Tuesday, 11 March 2014

The Martian - Andy Weir



Title: The Martian
Author: Andy Weir
Genre: Science Fiction
Published: 2012
Formats: Hardback/Paperback/Ebook

Available at:
Amazon
The Book Depository
Amazon UK

Review:
When I first picked up “The Martian” by Andy Weir I didn’t know what to expect as this was a new author and the premise wasn’t that original. However, by the time I closed the final pages I realised that this was quite simply my favourite book of those I read in 2013. It actually had me hooked from the first pages few pages due to its realism, humour and a character that the reader can find easy to emotionally engage with.

As said, earlier, the premise of the story isn’t that original with an astronaut known as Mark Watney being abandoned on the planet Mars. We then get to follow Mark as he tries to survive on the planet’s inhospitable surface in the hope of future rescue.
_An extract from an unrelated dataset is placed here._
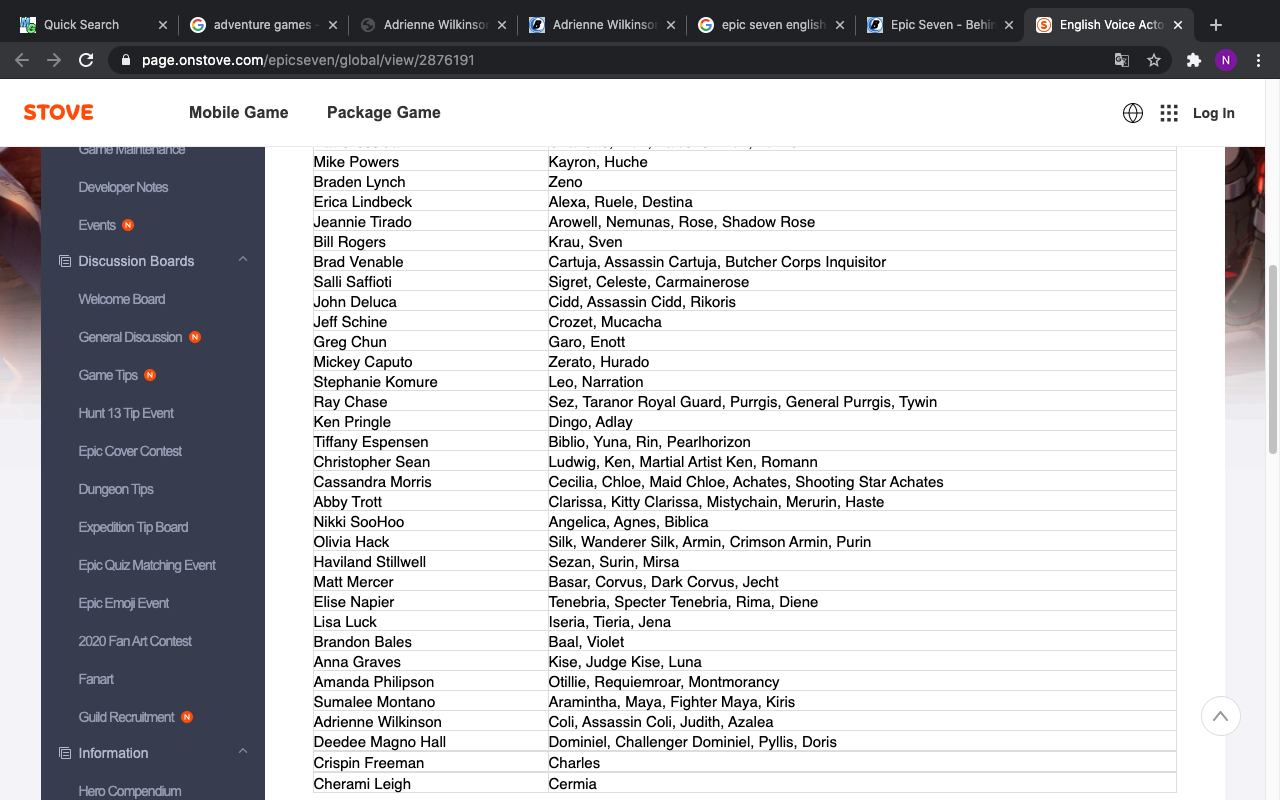The width and height of the screenshot is (1280, 800).
Task: Open the Chrome three-dot menu
Action: click(1258, 60)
There are portions of the story which focus elsewhere as we see NASA trying to react but on the whole the book is concentrated on Mark’s individual struggles.

The pacing is perfect and the narrative voice of Watney is quite simply wonderful. With a book like this in which one character dominates the majority it is important that they are realistic and that the reader would want to take the journey with him through the highs and lows. Weir has done a brilliant job in creating Watney and at no point was I not fully behind him in his adventure. He is witty, humorous and full of a determination and drive to survive which helps the reader warm to him very quickly. I found myself laughing at his jokes, cheering his successes and wishing him to get home with all my being. It has been a long time since I have really felt for a character like I did Watney and I think that unless you have a heart of stone you will struggle not to like him either.
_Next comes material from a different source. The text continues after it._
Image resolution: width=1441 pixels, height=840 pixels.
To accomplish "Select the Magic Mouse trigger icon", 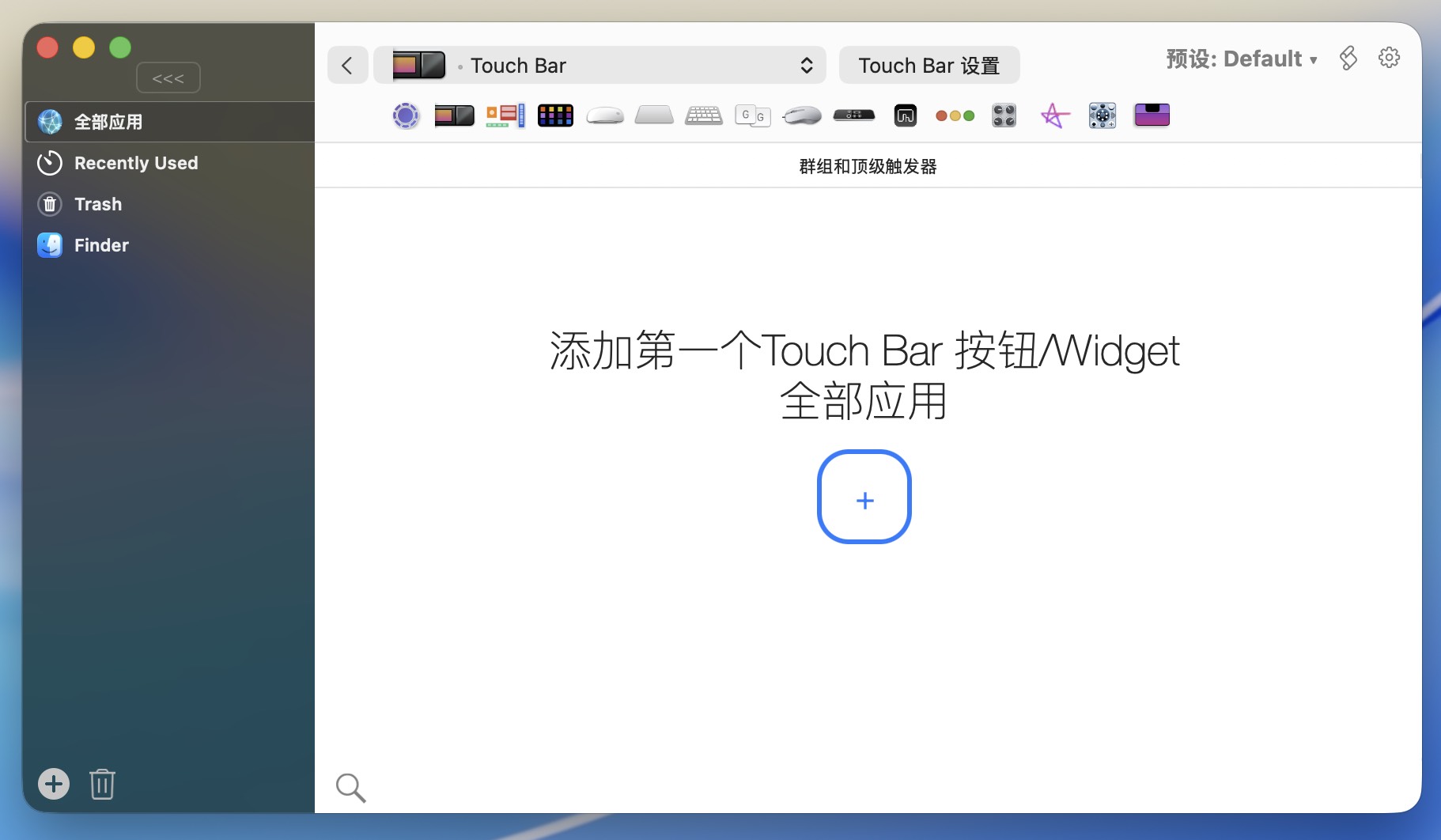I will point(605,116).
Another superb element of the story is the way in which Weir manages to blend science into the story in such an entertaining and interesting way. Until I read this book I never knew that someone could make the science of soil so enjoyable to follow. This utilisation of chemistry, biology and physics also really enhanced the story and helped add to the overall realism. It highlighted to me both the abilities of the characters but also the thought and dedication that has gone on behind the scenes in writing the book.
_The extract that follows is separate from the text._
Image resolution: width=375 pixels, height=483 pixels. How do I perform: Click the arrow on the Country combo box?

Overall, I have to say that “The Martian” is a superb achievement for Weir in that he has taken a well-used science-fiction premise and repackaged it expertly. The pacing is perfect, the characters are engaging, the science is used in an interesting manner and there is a wonderful level of witty humour throughout. I am happy to recommend this book to anyone out there who enjoys an engaging and entertaining science fiction story with an undeniable hint of humour.